En réaction à la non-invitation de l’Algérie pour assister à la réunion de Paris sur la Libye, le ministre des Affaires maghrébines, de l’Union africaine et de la Ligue des Etats arabes, Abdelkader Messahel a annoncé la tenue fin octobre de la réunion du Comité des cinq avec les pays de voisinage de la Libye.

La prochaine réunion qu’abritera Niamey (Niger) est intervenue à l’initiative de l’Union africaine (UA) dans le cadre du suivi de la situation qui prévaut en Libye, a indiqué le ministre des Affaires maghrébines, de l’Union africaine et de la Ligue des Etats arabes lors d’une conférence de presse animée conjointement avec le ministre libyen des affaires étrangères, Mohamed Tahara Siala, qui fait partie de la délégation libyenne, en visite  actuellement en Algérie, dirigée par le président du Conseil présidentiel du gouvernement de l’entente nationale de Libye, Fayez El Sarraj. 

Par ailleurs, Messahel a évoqué la réunion du Comité des cinq avec les pays de voisinage qui sera consacrée ,fin octobre en cours, au suivi de la situation en Libye, sans pour autant préciser l’endroit où elle devra avoir lieu.

De son côté, le chef de la diplomatie libyenne a manifesté son étonnement de la non-invitation de l’Algérie à la réunion de Paris. « Nous avons la certitude que l’Algérie est un des pays incontournables dans toute réunion consacrée à la question libyenne», a-t-il affirmé non sans vanter le rôle de l’Algérie dans la résolution de la crise libyenne à travers les réunions qu’elle ait organisées.
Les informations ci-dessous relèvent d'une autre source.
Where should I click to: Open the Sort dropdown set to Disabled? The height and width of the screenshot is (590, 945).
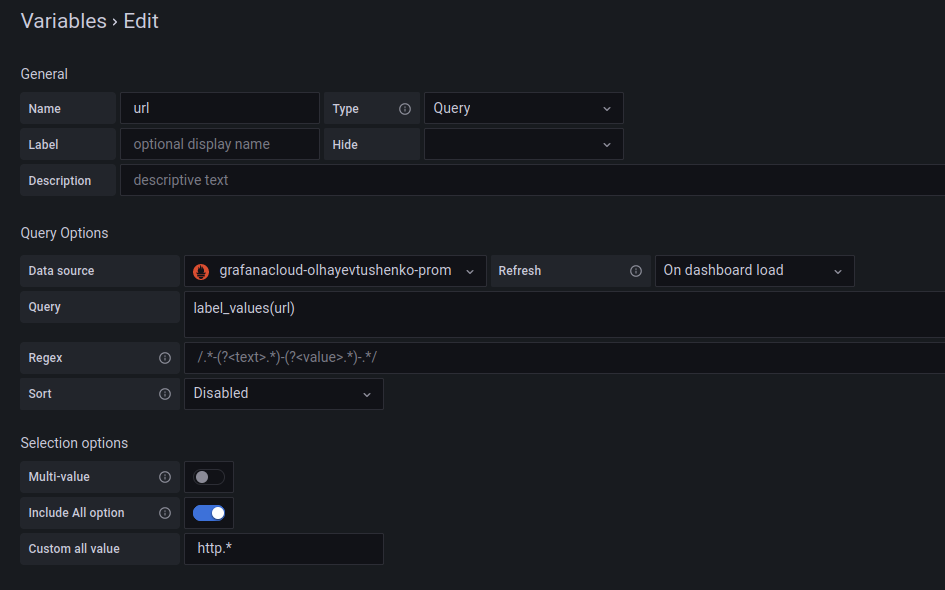tap(283, 394)
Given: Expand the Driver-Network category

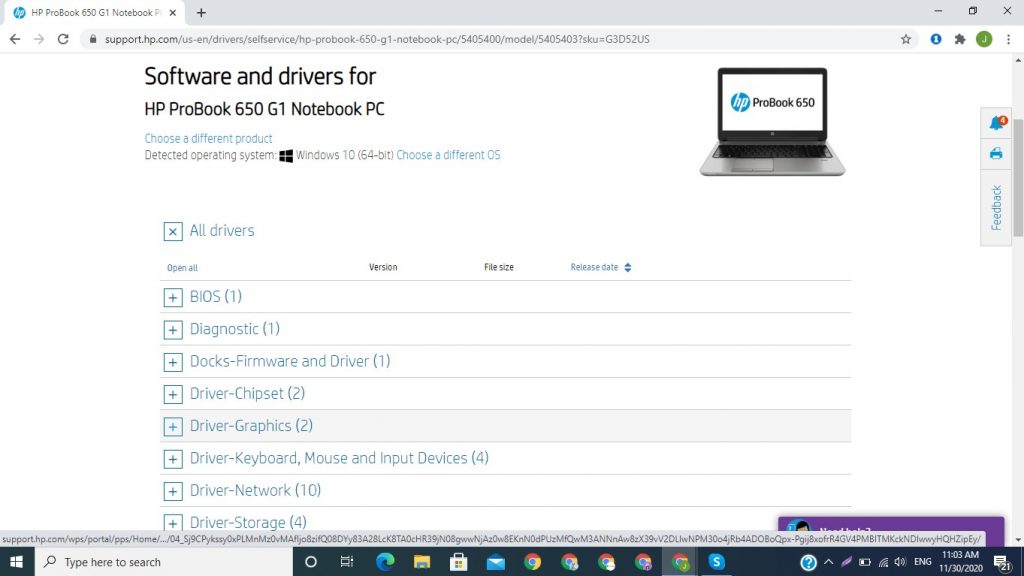Looking at the screenshot, I should click(173, 491).
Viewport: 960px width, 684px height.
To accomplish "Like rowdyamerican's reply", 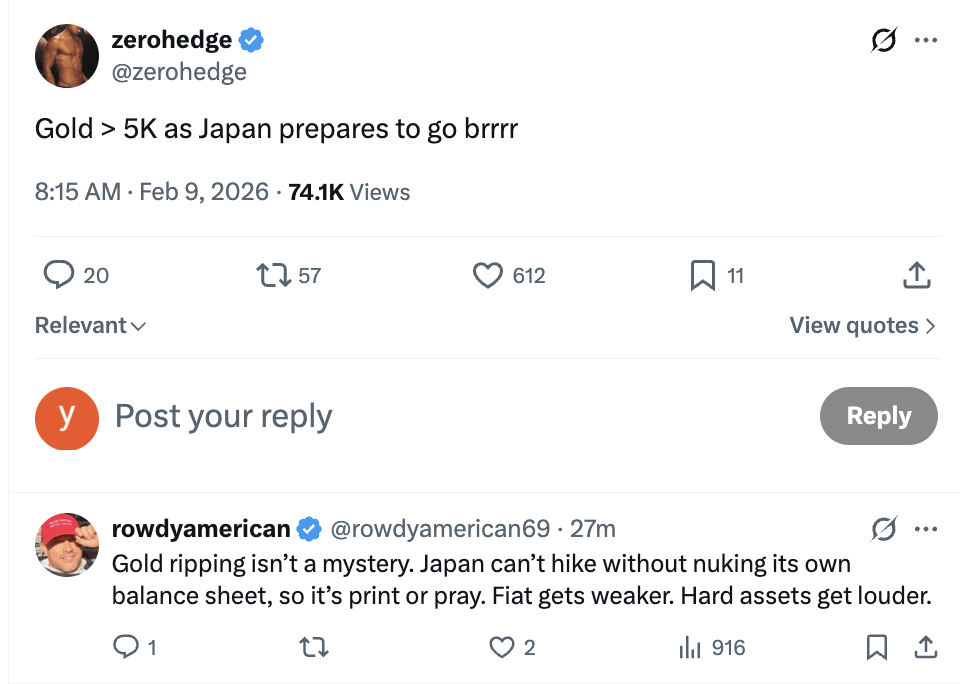I will (x=501, y=648).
Le ministre libyen a fait savoir que son pays ait officiellement demandé à l’Algérie les mécanismes de son expérience dans la réconciliation et les législations qui y étaient promulguées dans ce sens. « Nous allons bénéficier de la politique de la concorde civile qui n’a abouti que grâce à la sagesse du président Bouteflika », soutient-il, affirmant la forte conviction du conseil présidentiel que la solution à la crise en Libye est tributaire d’une vraie réconciliation globale impliquant tous les Libyens.